Molti ricordano la tua esperienza a Rock FM ed è nota la tua perizia in materia. Ebbene, alcuni esperti, negli ultimi anni, hanno definito proprio il rock come “la musica classica” del Novecento, secolarizzandolo una volta e per sempre. Ritieni che sia una definizione adeguata, questa? O c’è il rischio, in un certo senso, di dichiararlo per sempre come un’esperienza conclusa, appartenente ad un secolo che ormai è finito e a cui bisogna guardare con un’ottica lontana (com’è stato fatto, forse,  con la musica classica vera e propria e, anche, con il jazz)?

Amo ascoltare anche musica classica (il Barocco in particolare), ma non ne conosco bene la storia, quindi non posso esprimermi sulla sua crisi o presunta morte. Posso farlo con il rock, e non concordo con chi ne teorizza la fine. E’ musica popolare, nata dal basso e per qualche tempo espressione libera. E’ stata subito controllata dall’establishment e dall’industria, i margini di libertà artistica di cui si può godere volendone fare una professione sono limitati, come in qualsiasi altro settore di questa società.

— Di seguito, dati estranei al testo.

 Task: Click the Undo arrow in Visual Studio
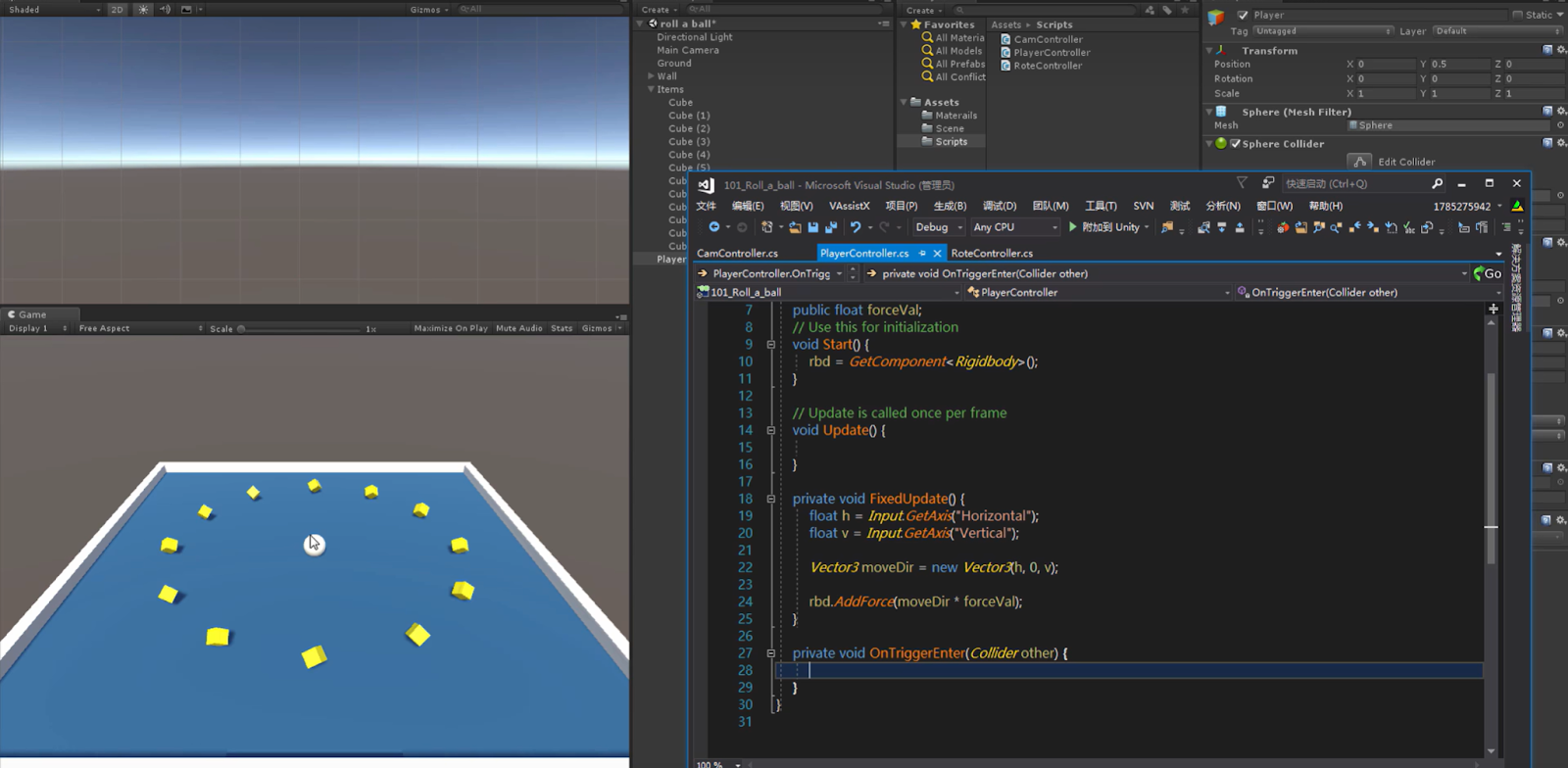tap(855, 227)
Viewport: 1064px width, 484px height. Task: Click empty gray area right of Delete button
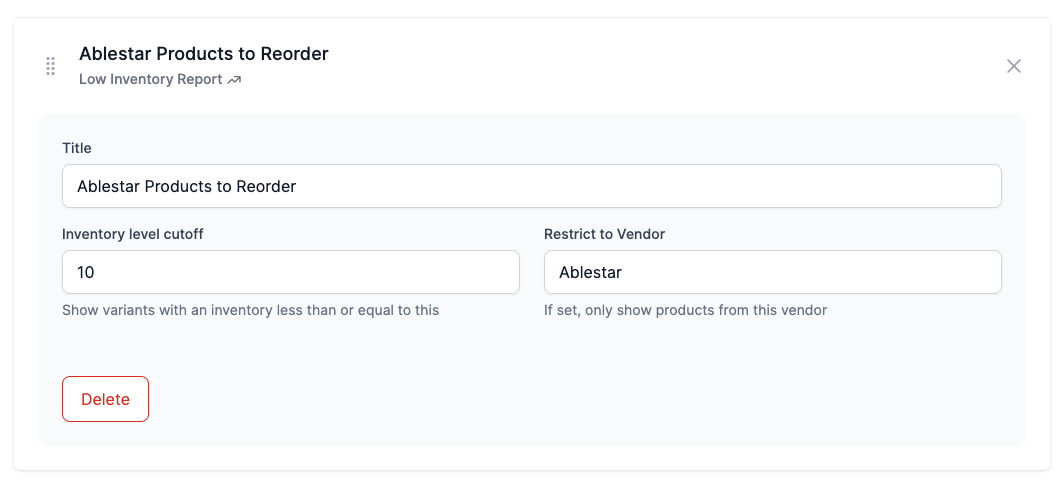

E’ in crisi il rock? Sì, nella misura in cui lo è la società stessa: la malattia si chiama ‘appiattimento’, la causa il marketing, che da strumento utilizzato per capire come migliorare il business è diventato manuale d’uso e metodo unico.

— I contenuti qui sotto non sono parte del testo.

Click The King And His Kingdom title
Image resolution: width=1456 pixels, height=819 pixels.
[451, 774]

RockFM era una radio priva di controllo editoriale, la sua linea editoriale era di fatto l’autonomia, la libertà d’azione dei suoi conduttori. Era la sua forza, ma anche il suo limite. Un sogno destinato inevitabilmente a concludersi.

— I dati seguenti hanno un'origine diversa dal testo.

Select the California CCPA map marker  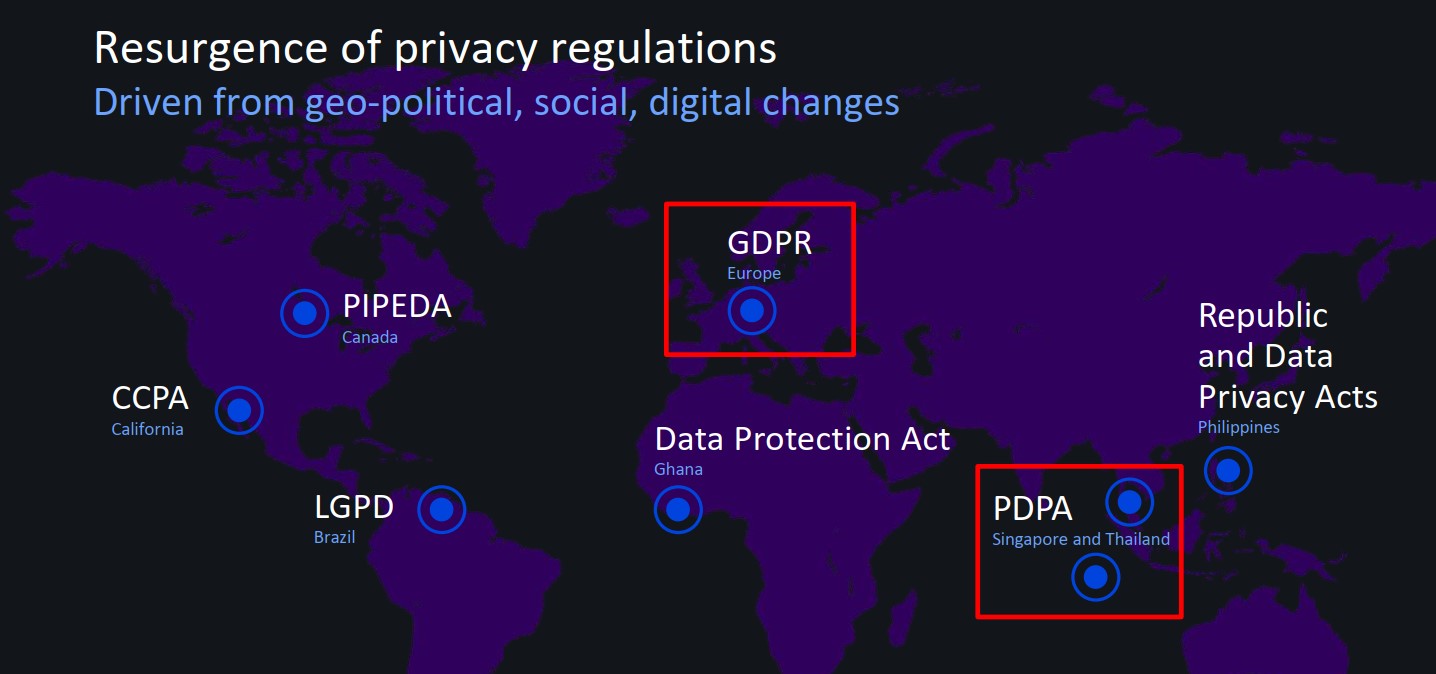tap(239, 410)
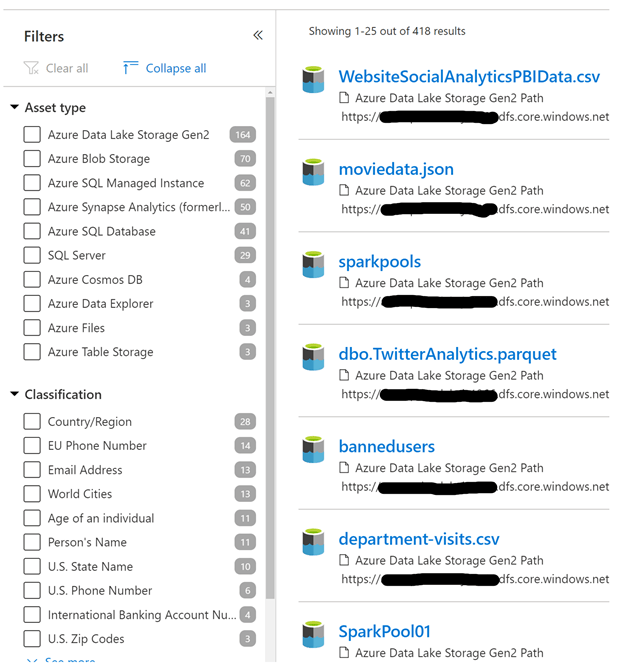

La tua esperienza a Virgin Radio: un po’ di innovazione, un buon rispetto per la tradizione e tanta, tanta gioventù e vivacità. È sempre questa la ricetta giusta, soprattutto quando si parla di radio e di radio di qualità? Quale la tua esperienza (o la tua idea, se ne hai una differente)?

La selezione discografica operata da Virgin Radio mi pare la ponga in una posizione di perfetto equilibrio, il suono è attentamente bilanciato tra classici del passato (dalla metà degli anni ’60 in poi) e proposte attuali. Essere l’unica radio rock le consente di poter abbracciare liberamente l’intero panorama senza doversi necessariamente concentrare su settori specifici. Questo la rende ‘generalista’, quindi di facile fruizione, all’interno di un enorme bacino di ascolto.

Se mi chiedi come farei io una radio rock, rispondo che la radio perfetta non esiste, la radio perfetta è quella che ognuno di noi creerebbe a proprio gusto e piacere. Una radio che si rivolge a milioni di persone non può che essere un compromesso, e in quanto tale farà sempre fatica a farsi accettare da tutti, normalmente le estremità soffrono, ma il grande pubblico medio gode.

Ancora una domanda sulla “cara vecchia”: doveva spegnersi già con l’avvento della Tv, poi ha resistito e molto, tra radio libere e quant’altro, rigenerandosi alla grande. È arrivato internet  e secondo molti l’apocalisse era dietro l’angolo. Invece, tra web radio e social network che rilanciano il vostro lavoro in studio, la barca ha continuato a galleggiare e anzi, sembra tenere bene.  Non è che alla fine ci seppellirà tutti?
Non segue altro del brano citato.